== Exercise text ==
[Start of Attachment]
Valeant's taking a beating...again

Valeant Pharmaceuticals is taking a beating. The shares are down 11% on Monday, at levels they haven’t hit since November.

Wall Street is still talking about a 40 page report Wells Fargo analyst David Maris put out about the company on Friday. In it, Maris called into question whether or not the company could survive on a business model that emphasises sales volume rather than price increases.

The stock has fallen almost 15% since the report landed last week, and is now trading close to $75 a share. Maris has a target of $65 to $68, or as much as 13% below current levels.

Valeant was forced to change its model after accusations from short seller and government scrutiny brought its aggressive pricing practices to light. Since then, the company was forced to terminate its relationship with a secret pharmacy called Philidor, and company executives have been called to Washington to explain how they set prices.

Valeant signed a new distribution deal with Walgreens to make up for the loss of Philidor, but Maris doesn’t think it’s going to work out so well for them.

And there’s another danger Maris is very clear about in his piece. The fact that Valeant is sitting on $30 billion of debt — which it has, in fairness, said it will spend 2016 paying down — but actually doesn’t have that much in tangible assets.
[End of Attachment]
== Data extract ==
[Start of Attachment]
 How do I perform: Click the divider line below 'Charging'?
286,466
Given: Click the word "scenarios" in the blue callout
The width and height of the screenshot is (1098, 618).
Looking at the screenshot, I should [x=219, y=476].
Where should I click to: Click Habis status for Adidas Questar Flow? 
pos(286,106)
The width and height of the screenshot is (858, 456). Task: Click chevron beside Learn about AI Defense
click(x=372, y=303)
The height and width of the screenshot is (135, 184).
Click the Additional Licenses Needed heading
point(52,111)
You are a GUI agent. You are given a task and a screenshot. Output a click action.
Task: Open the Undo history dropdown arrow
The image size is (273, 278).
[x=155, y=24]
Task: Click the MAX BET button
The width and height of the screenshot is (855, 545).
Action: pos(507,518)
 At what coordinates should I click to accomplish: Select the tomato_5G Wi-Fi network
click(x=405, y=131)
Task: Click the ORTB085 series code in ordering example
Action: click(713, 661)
[End of Attachment]
[Start of Attachment]
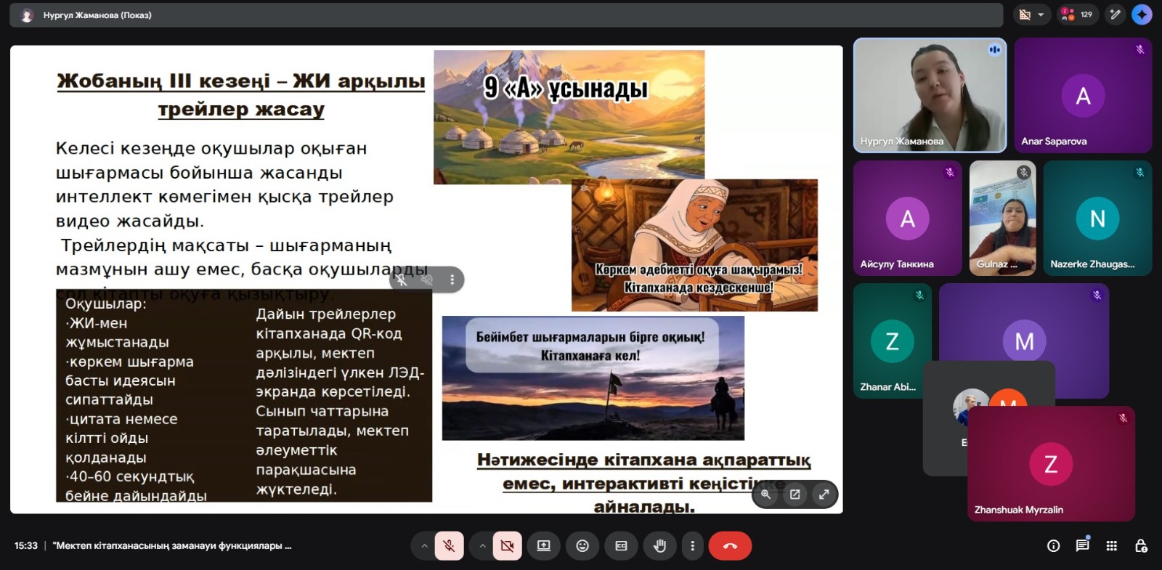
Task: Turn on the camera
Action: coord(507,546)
[End of Attachment]
== What is needed ==
Continue the article about Valeant Pharmaceuticals' falling shares from the point where it ends, picking up after its final paragraph on the company's debt and tangible assets.

== Task answer ==
In fact, if you take out intangible assets, like goodwill for future sales, you have a company very, very much in the red, From Wells Fargo [emphasis ours]:

Approximately 82% of Valeant’s total assets are made up of goodwill and intangibles. We calculate Valeant’s tangible assets, plus cash, as $6.7 billion as of September 30, 2015. When we subtract total debt, we arrive at a value of approximately ($24) billion.

We’ve reached out to Valeant for a response, and will update this post when we hear back.

Maris says that Valeant’s practice of cutting R&D spending already made it necessary for the company to impair goodwill after some time, and that current issues with the company can only make that worse.

If Valeant is forced to impair goodwill or certain intangibles, its leverage ratios and balance sheet risk could further increase. Given the significant leverage that Valeant’s balance sheet is currently supporting, we find this possibility to be very concerning and believe investors should be aware of this risk.

Well now investors know, and it seems they’re not happy about.